Merge pull request #2661 from ArmDeveloperEcosystem/main

pareenaverma · web-flow · commit 46612e153a85 · 2025-12-15T09:01:20.000-05:00
Prod update with minor fixes for SME2 LiteRT LP
diff --git a/content/learning-paths/mobile-graphics-and-gaming/litert-sme/1-litert-kleidiai-sme2.md b/content/learning-paths/mobile-graphics-and-gaming/litert-sme/1-litert-kleidiai-sme2.md
@@ -8,7 +8,7 @@ layout: learningpathall
 
 ## Inside the LiteRT software stack
 
-LiteRT (Lightweight Runtime, formerly TensorFlow Lite) is a runtime for on-device AI on Arm platforms. The default CPU acceleration library used by LiteRT is XNNPACK.
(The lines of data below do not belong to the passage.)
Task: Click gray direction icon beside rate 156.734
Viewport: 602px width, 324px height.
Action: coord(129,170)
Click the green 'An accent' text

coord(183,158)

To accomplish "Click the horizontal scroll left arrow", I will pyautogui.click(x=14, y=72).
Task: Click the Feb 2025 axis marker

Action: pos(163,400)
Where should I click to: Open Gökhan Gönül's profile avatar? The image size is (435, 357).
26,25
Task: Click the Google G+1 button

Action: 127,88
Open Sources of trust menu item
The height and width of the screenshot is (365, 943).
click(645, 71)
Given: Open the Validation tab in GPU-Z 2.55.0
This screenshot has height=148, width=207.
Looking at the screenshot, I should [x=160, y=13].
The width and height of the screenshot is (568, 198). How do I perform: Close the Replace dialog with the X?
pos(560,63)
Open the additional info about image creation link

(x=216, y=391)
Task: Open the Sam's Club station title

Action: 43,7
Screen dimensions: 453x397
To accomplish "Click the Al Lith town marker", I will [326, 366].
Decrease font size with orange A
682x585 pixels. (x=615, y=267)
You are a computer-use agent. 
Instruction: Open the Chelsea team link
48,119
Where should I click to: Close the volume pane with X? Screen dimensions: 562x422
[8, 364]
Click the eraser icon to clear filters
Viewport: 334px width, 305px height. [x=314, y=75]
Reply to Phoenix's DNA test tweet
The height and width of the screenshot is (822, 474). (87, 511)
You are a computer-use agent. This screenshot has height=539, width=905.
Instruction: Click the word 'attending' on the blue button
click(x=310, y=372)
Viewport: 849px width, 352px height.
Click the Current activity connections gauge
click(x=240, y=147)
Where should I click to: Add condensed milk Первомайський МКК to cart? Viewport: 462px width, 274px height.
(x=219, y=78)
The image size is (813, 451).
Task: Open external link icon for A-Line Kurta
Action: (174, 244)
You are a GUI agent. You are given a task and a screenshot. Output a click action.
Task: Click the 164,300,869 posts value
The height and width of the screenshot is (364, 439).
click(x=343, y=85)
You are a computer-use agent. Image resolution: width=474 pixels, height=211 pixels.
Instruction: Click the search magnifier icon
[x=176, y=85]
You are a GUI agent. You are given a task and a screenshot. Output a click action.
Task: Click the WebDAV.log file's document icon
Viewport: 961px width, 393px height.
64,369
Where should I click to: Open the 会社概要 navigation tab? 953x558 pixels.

+LiteRT (Lite Runtime, formerly TensorFlow Lite) is a runtime for on-device AI. The default CPU acceleration library used by LiteRT is XNNPACK.
 
 XNNPACK is an open-source library that provides highly optimized implementations of neural-network operators. It continuously integrates the KleidiAI library to use new CPU features such as Scalable Matrix Extension 2 (SME2).
 
@@ -25,13 +25,13 @@ To understand how KleidiAI SME2 micro-kernels work in LiteRT, think about a Lite
 ### LiteRT → XNNPACK workflow
 
 ![Diagram showing the workflow for a fully connected operator in LiteRT using XNNPACK. The diagram depicts the flow from LiteRT to XNNPACK, highlighting the use of NEON instructions for matrix multiplication and weight packing on Arm platforms. The technical environment emphasizes operator traversal, hardware detection, and parallel computation. alt-text #center](./litert-xnnpack-workflow.png "LiteRT, XNNPACK workflow")
-A fully connected operator multiplies two matrices: the input activations (LHS) and the weights (RHS).
+For batch sizes greater than 1, a fully connected operator performs a matrix multiplication between the input activations (LHS) and the weights (RHS).
 
 When LiteRT loads a model, it reads the operators and builds a computation graph. If you select the CPU as the accelerator, LiteRT uses XNNPACK by default.
 
-XNNPACK scans the computation graph and looks for operators it can optimize. It packs the weight matrix to prepare for efficient computation. On Arm platforms, XNNPACK uses NEON instructions to speed up this packing and the matrix multiplication.
+XNNPACK scans the computation graph and looks for operators it can optimize. XNNPACK also checks the hardware compatibility and chooses the best available micro-kernel. Then, it packs the weight matrix to prepare for efficient computation. On Arm platforms, XNNPACK uses NEON instructions to speed up this packing.
 
-At runtime, XNNPACK checks the hardware and chooses the best available micro-kernel. During inference, it splits the matrices into smaller tiles and runs the multiplications in parallel across multiple threads, using NEON instructions for faster processing.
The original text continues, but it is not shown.